Gediminas Jasionis

BioFuel Energy Corp. (NASDAQ: BIOF) - a newbie in ethanol market, makes the first steps

by Gediminas Jasionis November 14, 2008
CornEthanol.jpgBioFuel Energy Corp. (NASDAQ: BIOF) announced their quarterly results for the third quarter 2008. The company has incurred a net loss of $33.1 million or $2.18 per share. Such a loss was recorded on $90.5 million revenue for the quarter.

The company has only recently started commercial operations so it is still hard to predict if their loss will widen or contract in the future. Of course the company is working towards profitability, but under current conditions it looks like it will be rather difficult for them.

BioFuel engages in the production of ethanol from two plants in Nebraska and Minnesota. The company has a commercial relationship with Cargill, Inc - a large agriculture concern. Not bad for a starting business, but that might not be enough to become profitable.

What is interesting - people usually like alternative energy stocks.

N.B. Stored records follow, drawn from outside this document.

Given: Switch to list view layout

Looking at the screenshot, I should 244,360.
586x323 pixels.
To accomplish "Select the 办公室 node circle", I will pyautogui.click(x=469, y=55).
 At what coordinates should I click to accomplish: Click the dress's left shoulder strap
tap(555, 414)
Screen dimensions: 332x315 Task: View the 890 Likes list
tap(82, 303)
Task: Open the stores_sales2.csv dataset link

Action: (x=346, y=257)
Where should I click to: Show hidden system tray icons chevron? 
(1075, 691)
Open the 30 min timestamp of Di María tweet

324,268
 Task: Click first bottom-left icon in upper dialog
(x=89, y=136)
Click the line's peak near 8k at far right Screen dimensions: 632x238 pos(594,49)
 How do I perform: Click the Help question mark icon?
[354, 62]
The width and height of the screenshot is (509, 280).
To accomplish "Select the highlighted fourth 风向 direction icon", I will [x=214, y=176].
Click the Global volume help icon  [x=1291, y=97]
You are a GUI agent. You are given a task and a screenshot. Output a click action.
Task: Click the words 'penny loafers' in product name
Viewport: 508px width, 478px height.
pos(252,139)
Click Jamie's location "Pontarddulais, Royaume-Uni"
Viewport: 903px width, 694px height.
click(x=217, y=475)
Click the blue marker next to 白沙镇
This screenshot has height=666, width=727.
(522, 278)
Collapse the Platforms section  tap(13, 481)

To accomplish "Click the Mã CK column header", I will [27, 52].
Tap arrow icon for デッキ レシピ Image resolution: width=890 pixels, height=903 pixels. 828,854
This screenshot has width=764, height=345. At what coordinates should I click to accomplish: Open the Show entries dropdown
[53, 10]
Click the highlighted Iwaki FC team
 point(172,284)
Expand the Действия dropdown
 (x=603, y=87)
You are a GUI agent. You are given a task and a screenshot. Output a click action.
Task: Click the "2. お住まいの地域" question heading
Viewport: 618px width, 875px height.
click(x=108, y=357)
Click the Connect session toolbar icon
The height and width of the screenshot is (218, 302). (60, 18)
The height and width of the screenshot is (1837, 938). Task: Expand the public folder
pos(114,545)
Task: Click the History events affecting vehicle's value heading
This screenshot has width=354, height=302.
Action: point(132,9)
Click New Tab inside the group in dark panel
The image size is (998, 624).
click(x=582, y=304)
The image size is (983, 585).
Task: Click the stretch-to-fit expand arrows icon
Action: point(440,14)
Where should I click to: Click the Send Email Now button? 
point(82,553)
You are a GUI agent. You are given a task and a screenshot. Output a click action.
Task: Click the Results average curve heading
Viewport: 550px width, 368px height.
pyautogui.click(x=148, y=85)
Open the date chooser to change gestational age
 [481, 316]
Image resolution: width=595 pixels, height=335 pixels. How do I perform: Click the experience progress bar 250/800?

But in these intense times, I doubt the company will be able to benefit from this. And here's why: ethanol is used as an alternative to gasoline. With current price of oil falling, the demand for gasoline will increase for sure. And logically, it should decrease for the alternative fuel.

There have been considerable research that proves that gasoline is currently superior to ethanol in terms of energy omitted per gallon. Ethanol is supposed to be cheaper but, once again, the falling oil price will make this a miniscule advantage. Moreover there have been doubts about ethanol as a clean fuel all in all - as there are many cleaner alternatives in the market.

Further, the company is running through their cash reserves pretty quickly, and with additional losses from operations, their money will diminish even faster. Since, the company still has a loan facility to borrow from, it would be no big problem in normal economic environment. But remembering how difficult it may become to get a new loan today, funding might become a difficult issue for them, if they continue operating with losses.


Seems like the company has chosen at least bad timing (or maybe also a wrong market) to start their business. Their stock price chart reflects that pretty well. With the announcement of negative earnings and with the current crisis driving most stocks down, there is virtually no chance the company's stock will get over the $1 barrier anytime soon.